Si tienes un PC potente y quieres sacarle todo el partido, o una PS5 Pro, este es el monitor ideal para que cada juego ofrezca lo mejor de sí a unos niveles totalmente nuevos.
Sus 240 Hz de frecuencia de actualización brillan especialmente de la mano de las tarjetas gráficas NVIDIA de última generación, donde el DLSS 4.5 permite poner los juegos más exigentes a calidad máxima y en esos framerates, sacándole el máximo partido a la fluidez de la pantalla.
Luego tenemos, cómo no, la gozada que es un panel QD-OLED actual, con negros puros, contraste infinito, colores vibrantes y una experiencia que resulta, en definitiva, de la mejor tecnología de imagen actual. No se puede pedir más para jugar, cine o multimedia en general.
Despídete del miedo a los quemados
El G81SF llega además con sistema de enfriamiento dinámico, reduciendo al máximo el riesgo de quemados que a tantos usuarios echa para atrás a la hora de pasarse a uno de estos monitores. Utilizando un sistema de tuberías de calor por pulsaciones, el panel se mantiene más frío y los píxeles ven prolongada su vida útil, manteniendo los quemados a raya durante más tiempo.
Los reflejos, el otro gran enemigo de las pantallas OLED, tampoco son un problema gracias al acabado OLED Glare Free de Samsung, un recubrimiento mate con una eficiencia espectacular incluso cuando la fuente de luz está junto al propio monitor o frente a este.
Diseño y ergonomía
No podemos olvidarnos de hablar de un diseño que sabe a premium por los cuatro costados.
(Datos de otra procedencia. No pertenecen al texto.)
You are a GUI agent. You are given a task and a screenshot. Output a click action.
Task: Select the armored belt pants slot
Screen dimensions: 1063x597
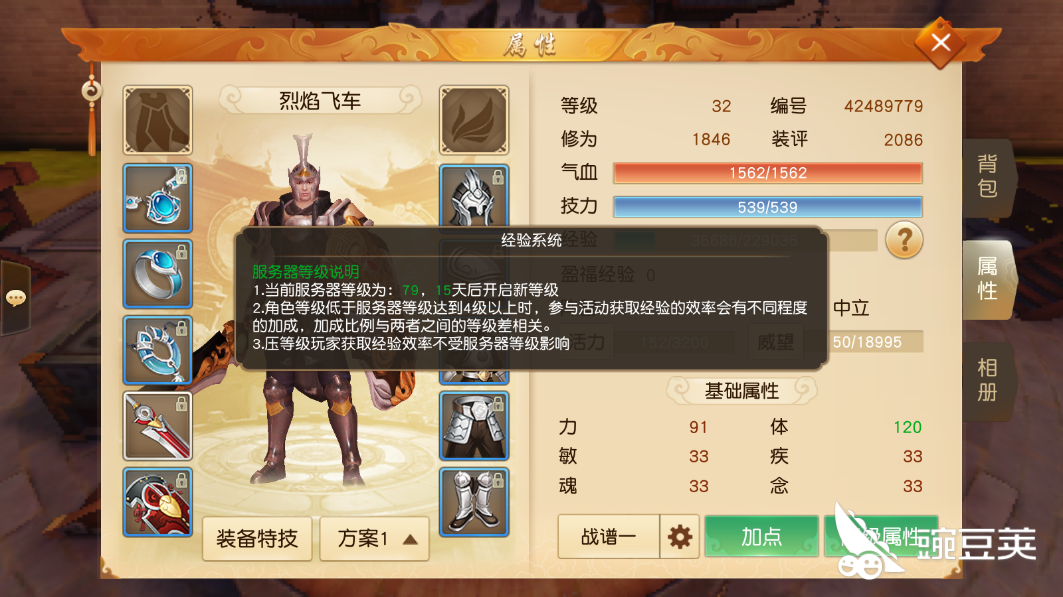click(474, 426)
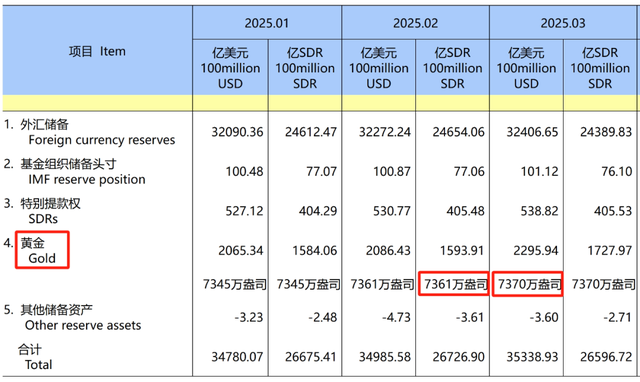The height and width of the screenshot is (382, 640).
Task: Click the total value 26596.72
Action: coord(606,357)
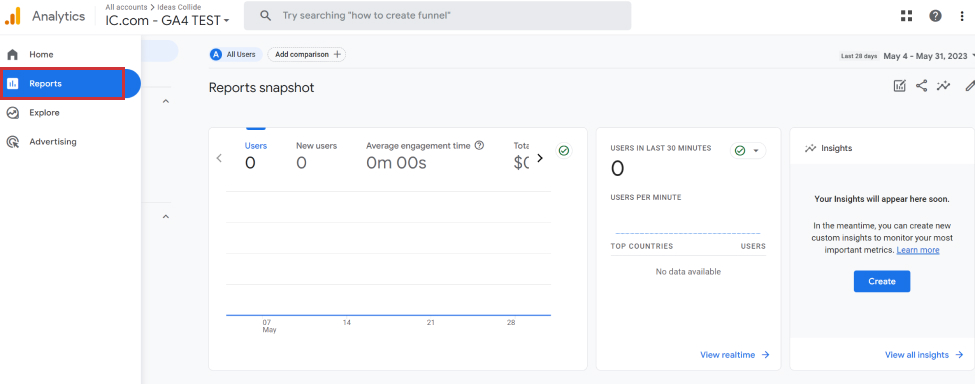This screenshot has height=384, width=975.
Task: Click the customize report pencil icon
Action: (x=969, y=86)
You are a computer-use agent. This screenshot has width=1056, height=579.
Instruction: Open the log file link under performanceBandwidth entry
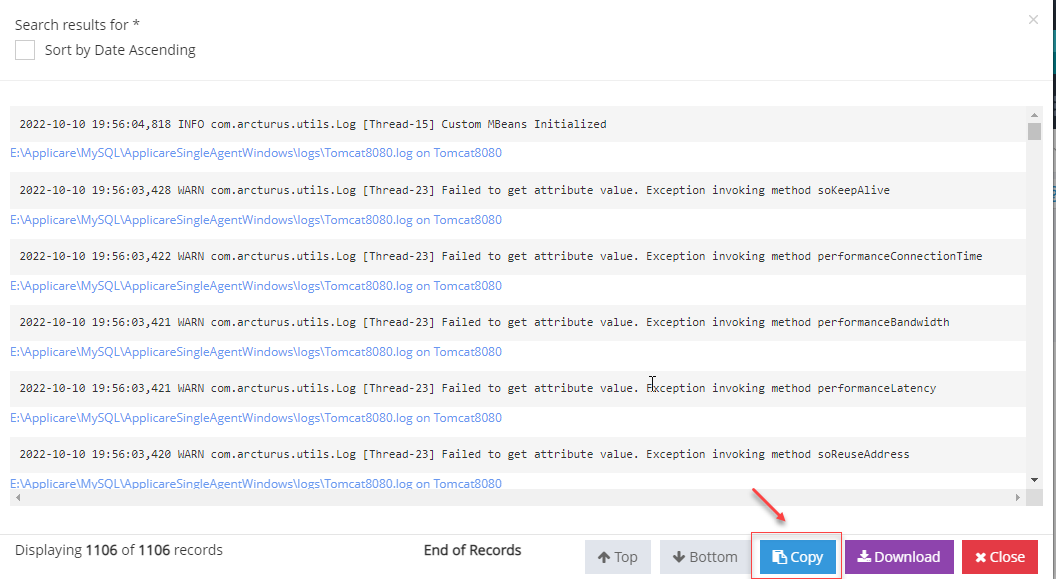(256, 352)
Con un chasis ultrafino de cubierta metálica, lejos del plástico que vemos en casi todos los modelos más baratos, y con la iluminación trasera Core Lightning+ que resulta más depurada y elegante que nunca, salta a la vista que esto es la gama más alta.
Además, el soporte permite una regulación tanto de altura como de inclinación y rotación, ajustando la ergonomía al máximo para cada escritorio y usuario.
Lo mejor y lo peor de este monitor
Esto es lo mejor del Odyssey OLED G8:
- Imagen espectacular gracias a sus 32 pulgadas y resolución 4K UHD, a la que hay que sumar el panel OLED. Lo mejor actualmente.
- El procesador de IA permite una mejora inteligente de la imagen de gran capacidad y se nota.
- Diseño premium de gran ergonomía que incluye hasta altavoces de sorprendente audio.
Sin embargo, no es perfecto:
- Es necesaria una tarjeta gráfica de muy alto nivel para poder sacarle todo el partido.
- Sin USB-C Power Delivery: no tiene puerto para cargar el móvil u otros dispositivos.
- El sistema operativo Tizen OS sigue sin ser el más intuitivo.
Para quién es este Odyssey OLED G8
Este monitor tiene muy claro su público objetivo: los gamers más entusiastas que poseen un PC equipado a la última y quieren sacarle todo el partido. No es barato, no es sencillo de aprovechar y necesita de una gráfica de mil euros, pero cuando todas esas condiciones se cumplen, la experiencia es sencillamente lo mejor del mercado actual.